(The Center Square) -- A one-time investment into Colorado's Public Employees' Retirement Association (PERA) using funds from the state's increased revenue could mean substantial long-term savings for taxpayers over the next decade, according to a new report from Common Sense Institute (CSI).
In 2018, legislative reform put the retirement program on an improved financial path by committing an $225 million a year from the state into the association, but it also increased contribution rates for employees and taxpayers, the report from the free enterprise think tank noted.
Due to state issues including a missed payment of $225 million, state residents and public employees will now be forced to provide a combined additional 2% to make up the loss, the report explained. This will also affect PERA retirees whose benefits will slow by .5%, amounting to a $180 million additional cost annually, according to the report.
CSI partnered with the Pension Integrity Project at the Reason Foundation and Secure Futures Colorado to examine the benefits of the state providing $500 million up front so association members and taxpayers don't have to bear the cost, at least for the next 10 years. The state would also benefit from the move as long as their annual investment returns stayed around 6%, the report said.
"Colorado has a unique opportunity to make bold investments in its future," said Chris Brown, CSI's vice president of policy and research. "State leaders can use the recent surge in both federal and state revenue, to save PERA member and Colorado taxpayers more than $870 million over the next decade."

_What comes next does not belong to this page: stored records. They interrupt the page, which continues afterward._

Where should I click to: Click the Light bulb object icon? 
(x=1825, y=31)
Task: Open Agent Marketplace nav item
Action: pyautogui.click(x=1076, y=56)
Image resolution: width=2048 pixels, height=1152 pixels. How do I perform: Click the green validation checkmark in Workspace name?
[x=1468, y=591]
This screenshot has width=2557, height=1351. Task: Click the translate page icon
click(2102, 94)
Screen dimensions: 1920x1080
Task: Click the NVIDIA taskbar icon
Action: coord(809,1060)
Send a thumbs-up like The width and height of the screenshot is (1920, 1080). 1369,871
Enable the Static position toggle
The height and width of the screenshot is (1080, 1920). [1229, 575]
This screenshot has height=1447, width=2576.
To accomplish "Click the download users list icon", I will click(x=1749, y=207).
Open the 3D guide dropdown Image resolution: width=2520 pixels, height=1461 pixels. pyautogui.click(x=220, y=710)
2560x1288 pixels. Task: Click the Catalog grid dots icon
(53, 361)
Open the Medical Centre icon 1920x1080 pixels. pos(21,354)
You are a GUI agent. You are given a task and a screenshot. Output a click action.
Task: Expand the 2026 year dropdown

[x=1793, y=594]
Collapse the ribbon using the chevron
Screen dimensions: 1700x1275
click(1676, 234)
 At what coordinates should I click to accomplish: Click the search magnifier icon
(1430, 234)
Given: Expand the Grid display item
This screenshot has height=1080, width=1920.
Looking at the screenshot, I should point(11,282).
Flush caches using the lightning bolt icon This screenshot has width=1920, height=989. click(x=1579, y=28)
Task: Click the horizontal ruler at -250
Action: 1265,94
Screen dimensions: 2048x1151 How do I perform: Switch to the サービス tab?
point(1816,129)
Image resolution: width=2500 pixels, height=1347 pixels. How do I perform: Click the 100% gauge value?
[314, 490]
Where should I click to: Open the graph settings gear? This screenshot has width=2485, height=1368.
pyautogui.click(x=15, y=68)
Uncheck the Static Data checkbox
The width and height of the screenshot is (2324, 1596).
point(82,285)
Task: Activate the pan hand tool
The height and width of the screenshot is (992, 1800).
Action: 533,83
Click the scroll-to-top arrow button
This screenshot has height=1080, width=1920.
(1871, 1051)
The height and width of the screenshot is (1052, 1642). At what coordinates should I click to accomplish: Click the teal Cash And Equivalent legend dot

State general fund revenues in 2022 are expected to grow by $936 million, which is where the extra funding would come from, along with an anticipated influx in federal financial assistance through the American Recovery Plan Act.
If the state decided to proceed with the long-term investment, not only would Coloradans save $870 million with a fixed contribution rate for the next 10 years, but it would also improve the state's financial outlook while simultaneously making up the missed $225 million payment that occurred in 2020, the report's authors argued.
"A one-time payment to PERA of $500 Million would have clear long-term benefits," Brown continued. "By rolling back one of the recent rate increases charged to teachers, state workers and their employers, both taxpayers and public employees can save real money every year, all while improving the financial outlook of the state's pension fund."
The report said the average teacher would save $267 per year and state employers would save $164.21 million over the next decade.